Credit Scoring 101

By Gregg A. Weldon

The use of consumer credit in American society has grown exponentially over the past 50 years. What was once considered a privilege is quickly becoming a necessity in today’s technologically driven environment. Credit cards are rapidly replacing cash as the preferred manner of payment for goods and services, car prices have made purchasing new vehicles for cash an option for only the truly well-off, and home ownership (and mortgage debt) have reached an all-time high. Despite this, many of the tools critically needed to ensure a smooth and efficient credit market are only now becoming familiar to the majority of the public.

I. THE CREDIT PROCESS

Creditors, whether they be banks, auto dealers, credit card companies, mortgage lenders, etc., are faced with the difficult task of predicting who will pay them back and who will not. These creditors are faced with two potential errors in their judgement: lending money to someone who won’t pay them back, and not lending money to someone who would have paid them back. As we will see, both errors lead to some serious long-term consequences.

Traditionally, a potential borrower would go to his neighborhood bank branch and make an application for a loan. The application would ask basic questions of who this person was, his educational background, job history, where he lives and how long he has lived there, etc.. It also helped if the borrower kept his accounts at that bank. This would be followed by a short interview with a loan officer.

Based on this information, the loan officer would make a judgmental decision as to whether the applicant was a good credit risk or a bad credit risk. This was based on the 4 “C’s” of lending. “Credit” is how well the applicant paid previous loans or credit obligations. A person who had three previous cars repossessed by the bank will probably not pay their newest loan back in a sterling manner either. “Capacity” is an applicant’s ability to repay a loan. A person making $15,000 a year could not afford the monthly payments on a new Mercedes. It does no one any good to get a borrower in debt over his head. This can ruin the borrower’s credit as well as create an expensive loss, or charge-off, for the lender. “Collateral” is the item (or items) the borrower will pledge to the lender in exchange for credit. If the borrower defaults, the lender gets to take the collateral and sell it to recoup his loss. The potential loss of collateral is leverage against a borrower who may otherwise not be concerned with the lender’s well being. “Character” may be the hardest aspect to judge and yet the most important. The lender is faced with deciding whether the applicant is the type of person who takes his obligations seriously enough to pay back their debts, whatever may happen.
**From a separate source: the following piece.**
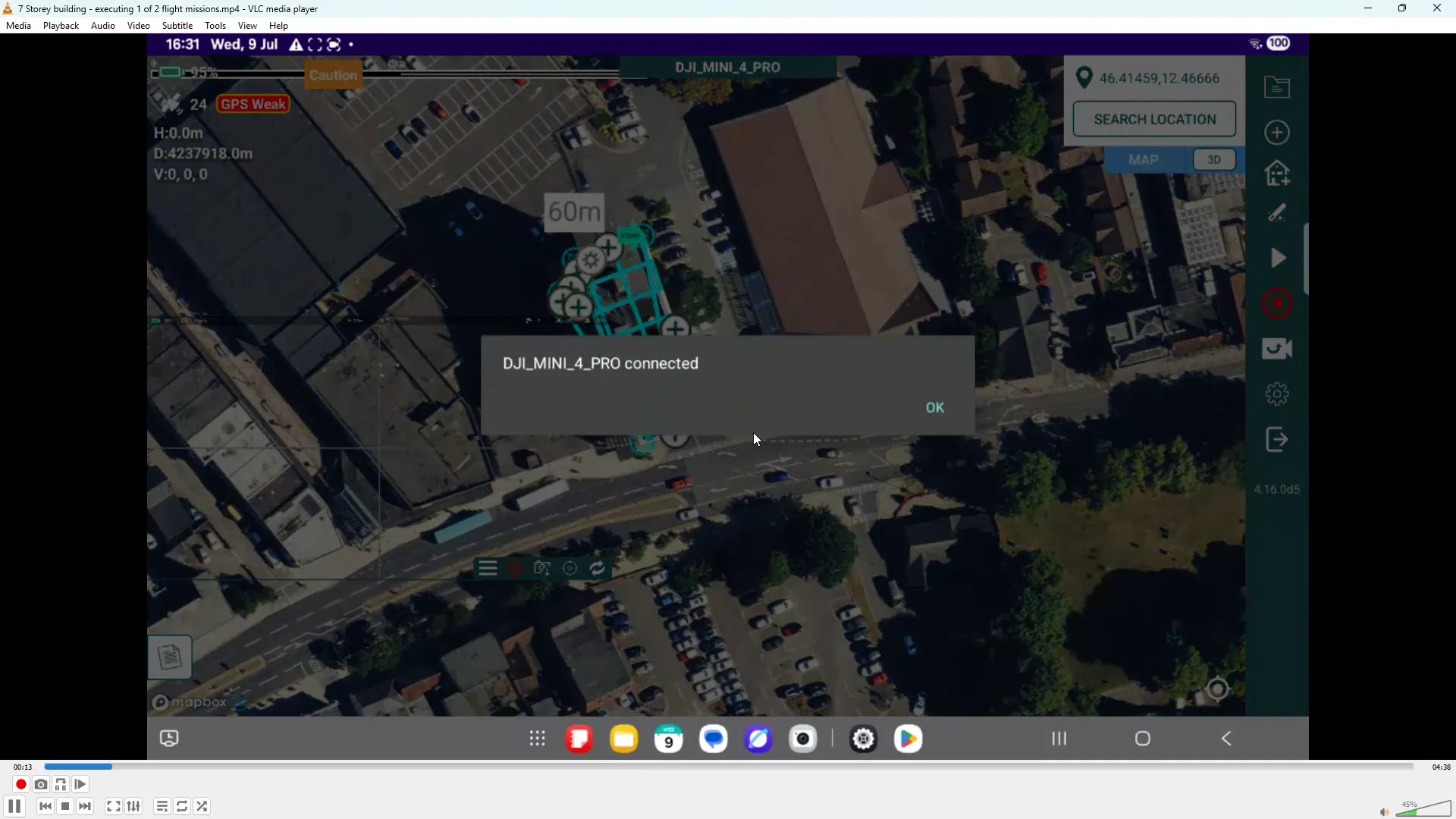The image size is (1456, 819).
Task: Expand the Tools menu
Action: pos(215,26)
A lender makes these decisions based on years of training and experience. A drawback to this method is that it takes a long time and a lot of money to train loan officers so that they can meet with the public on a daily basis and make good, consistent decisions. Also, face-to-face interviews with applicants is a very time-consuming way to conduct business, better suited to small towns than larger cities with more transitional populations. Another key drawback to judgmental decisioning is the potential for bias. A lender may approve or deny based on such factors as race, gender, religion, or any other illegal reason. Most often, however, bias takes the form of turning down applicants the lender “doesn’t like”, approving applicants who may not meet credit criteria but are “nice guys”, and turning down someone who applies late Friday afternoon to avoid the paperwork.

In order to save time and assist lenders in making good decisions, the use of national credit bureau reports has become standard in the credit industry. The three major credit bureaus, Equifax, TransUnion, and Experian, receive payment performance information from all types of creditors nationwide. This information is compiled into a credit bureau report for each individual. When an applicant applies for credit, a lender can very quickly see how this person has paid all of their other debts. Over the years, as credit bureaus have become more accurate, cheaper, and more accessible, they have supplanted applications and interviews as the predominant tool for decision-making.

In the 1950’s, when national credit card companies began to solicit their services, they began to receive daily applications by the thousands rather than by the dozen. Clearly, some form of automation was needed.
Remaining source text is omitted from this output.